There is a direct causal relationship between the conflagration of the Branch Davidian compound at Waco and the horror of the Alfred P. Murrah Federal Building in downtown Oklahoma City.
While the Bureau of Alcohol, Tobacco and Firearms (ATF) was held responsible for what happened at Waco, it actually was the FBI's crisis team under Potts that ignored warnings of the FBI's own psychologists that Davidian messiah David Koresh wanted an Armageddon and should not be pushed. The FBI pushed, with approval of an an extremely green attorney general, Janet Reno, and Koresh killed himself and 73 others.
A Justice Department inquiry resulted only in a typical whitewash with the FBI absolved of even an error in judgment for its part in the debacle.
Ruby Ridge was a different story. A federal task force found that the response team - again, under Potts' supervision - not only had violated all its own rules but probably abandoned the U.S. Constitution in the siege of survivalist Randy Weaver's mountain retreat. The agents in charge had ordered their men to shoot any armed adult male outside the cabin without warning. One bullet killed Vicki Weaver, who was holding a baby inside the cabin.

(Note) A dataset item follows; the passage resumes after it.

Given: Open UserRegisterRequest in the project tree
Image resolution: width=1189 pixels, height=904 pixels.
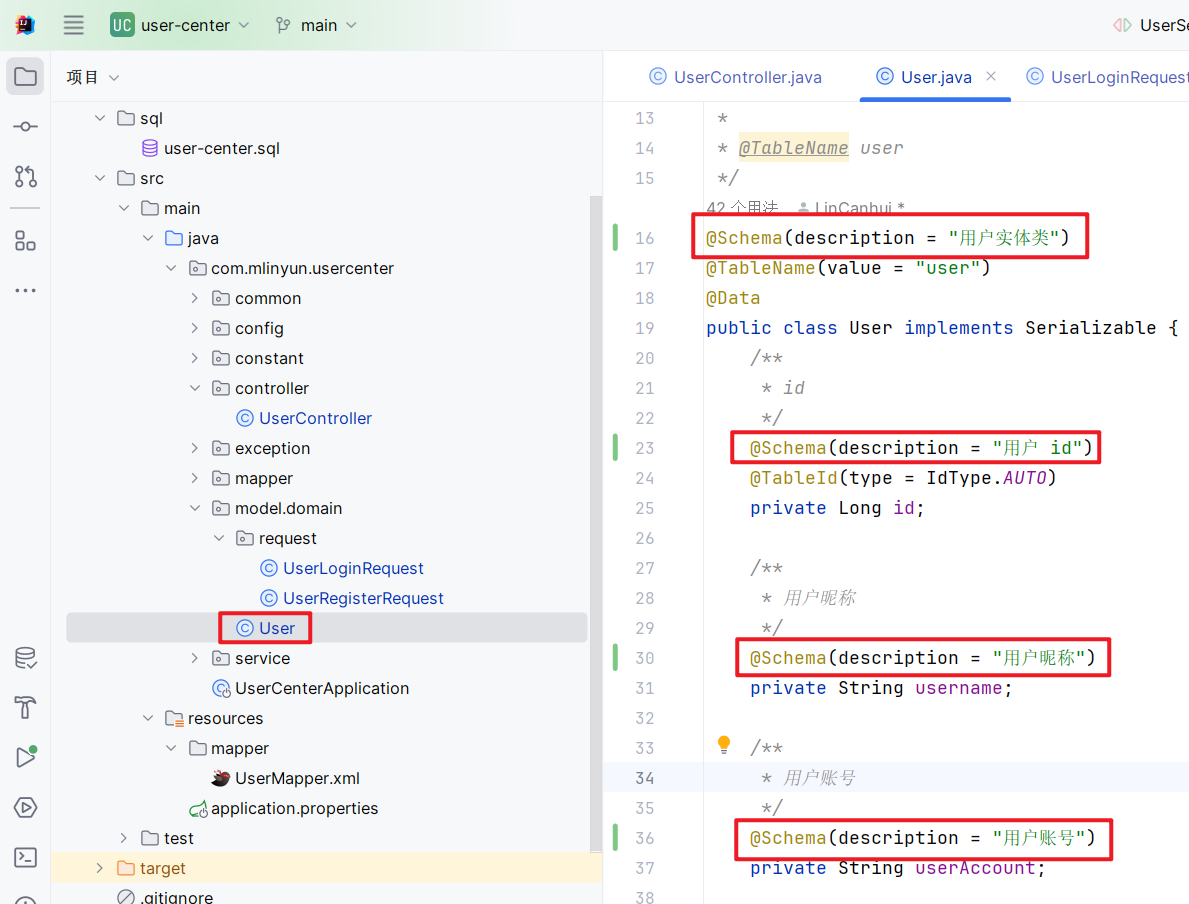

The federal task force recommended the Justice Department consider criminal charges against members of the squad. Reno declined, and FBI Director Louis Freeh, an old friend of Potts, merely slapped him on the wrist and then appointed him as second in command.
Ironically, it is Potts who is now in charge of the investigation of the bombing in Oklahoma City.
What is needed at the top of the FBI or any such organization in these turbulent times is someone with an utterly unblemished record, someone with a spotless reputation for good judgment. Potts doesn't qualify, and it is becoming clear that Freeh and Reno don't either.